Lest I complain too much, these are fairly subtle effects. Overall, prints made that are in gamut with both printers look identical outside of slight specular differences from bronzing and reflectivity and those don't occur at all with matte paper.

So, specifically to get the best neutral tone curves for B&W or color printing with a lot of near neutrals, I made a profile target that fully populated the neutrals and near neutrals while including an additional 1914 patches from the I1Profiler Optimize process. The fully populated neutrals and near neutrals were picked so that every A2B1, 3D LUT grid point in I1Profiler's max quality profiles had an associated RGB triplet and measured color. The result was a 4 page iSis target set with just under 3,828 patches

This produced excellent results. Both in more saturated colors and along the neutral axis.  Ave dE2k along the neutral axis was under .4 and under .5 for the regular dE76 with maxes under 1.

After seeing those good results I created an expanded near neutral set fully populating not only adjacent neutral grid points but all grid points within 3 locations along each of the three axes.

To this I added a set of RGB values covering all the rest of the RGB values such that every third 3D LUT grid point had an associated RGB triplet. While this doesn't provide as fine a set of colors for those off neutral and near neutral, they are aligned with the I1Profiler's technology when using max quality profile generation. And they should minimize interpolation errors when going from A2B1 which is used for soft proofing.

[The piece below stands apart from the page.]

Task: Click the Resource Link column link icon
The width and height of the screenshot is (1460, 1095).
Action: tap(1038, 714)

The result is a set of 2871 patches which creates 3 pages of standard iSis letter size targets. These can also be used for non-iSis charts by importing the CGATs file (Randomized I1P 12x cube etc.txt) and turning them into convenient charts in the desired physical format.

I have included a zip file with two sets, regular, and randomized. I mostly prefer to make profiles from the randomized charts. Especially with the 9500. Some prefer the regularity of standard charts because it can be easier to spot gross defects.

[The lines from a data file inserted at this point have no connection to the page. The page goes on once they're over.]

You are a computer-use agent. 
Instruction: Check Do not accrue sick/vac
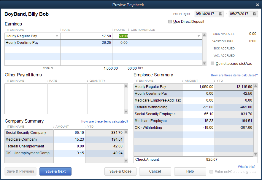(212, 64)
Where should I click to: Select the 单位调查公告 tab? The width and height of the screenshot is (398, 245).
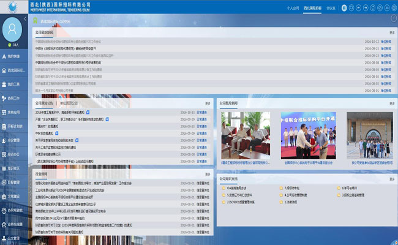(x=69, y=104)
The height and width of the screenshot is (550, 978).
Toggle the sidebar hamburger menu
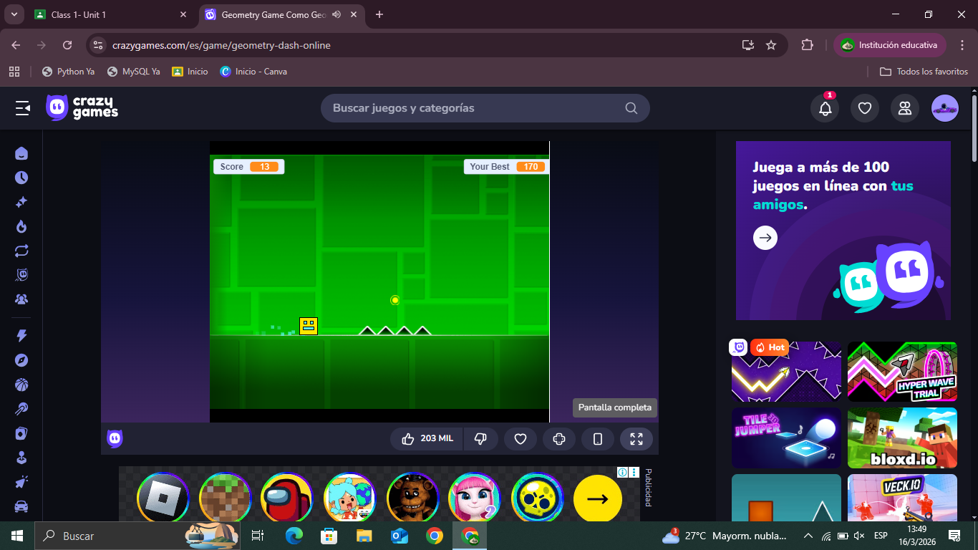pos(23,108)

There are a few additional features in these charts. They are designed to be read upside down by an iSis and have the necessary reference bars on both the top and bottom. Rather than read the same chart in the same way twice, I read them in reverse order and backwards then combine the results with a utility that averages the results. I get small improvements doing this. If you wish to read them in reverse order and backwards load the second CGATs file to make the iSis targets.

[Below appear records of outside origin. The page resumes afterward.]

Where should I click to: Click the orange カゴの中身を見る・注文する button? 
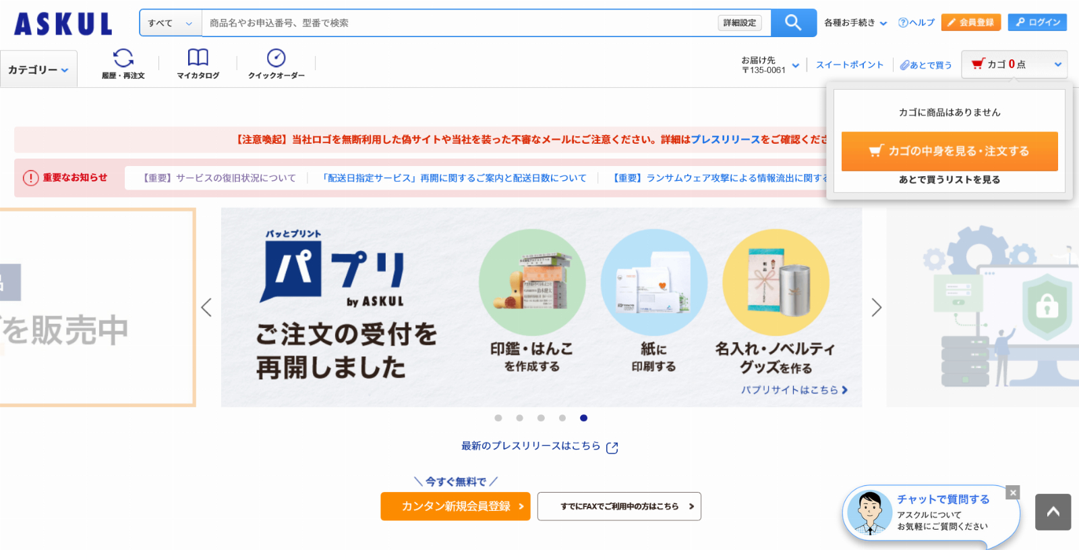point(949,151)
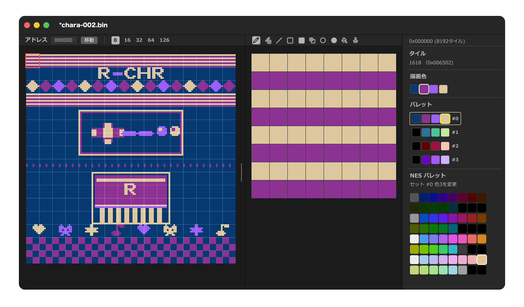Viewport: 524px width, 307px height.
Task: Switch tile width to 126
Action: pos(164,40)
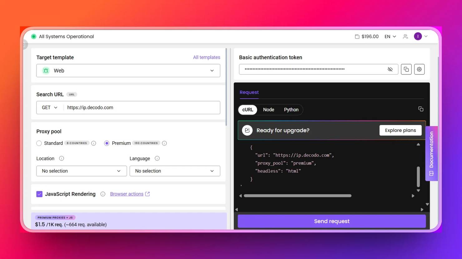
Task: Click the horizontal scrollbar in code panel
Action: click(297, 196)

For those with an iSis, use the ready made targets suffixed ".txf"

Randomized I1P 12x cube etc.txt  -> CGATs for Standard Isis Target
Randomized I1P 12x cube etcr.txt ->  CGATs for Reverse Order, Backwards Read Isis Target

One note. You can't automatically average the fwd/rev files when creating a profile like you can selecting multiple measurement files and dragging them in. They require the entries to be in the same order. They can be re-ordered if you are handy with Excel or conversant with PatchTool. I use a custom Matlab function to automate this.


« Last Edit: April 10, 2018, 07:38:37 pm by Doug Gray »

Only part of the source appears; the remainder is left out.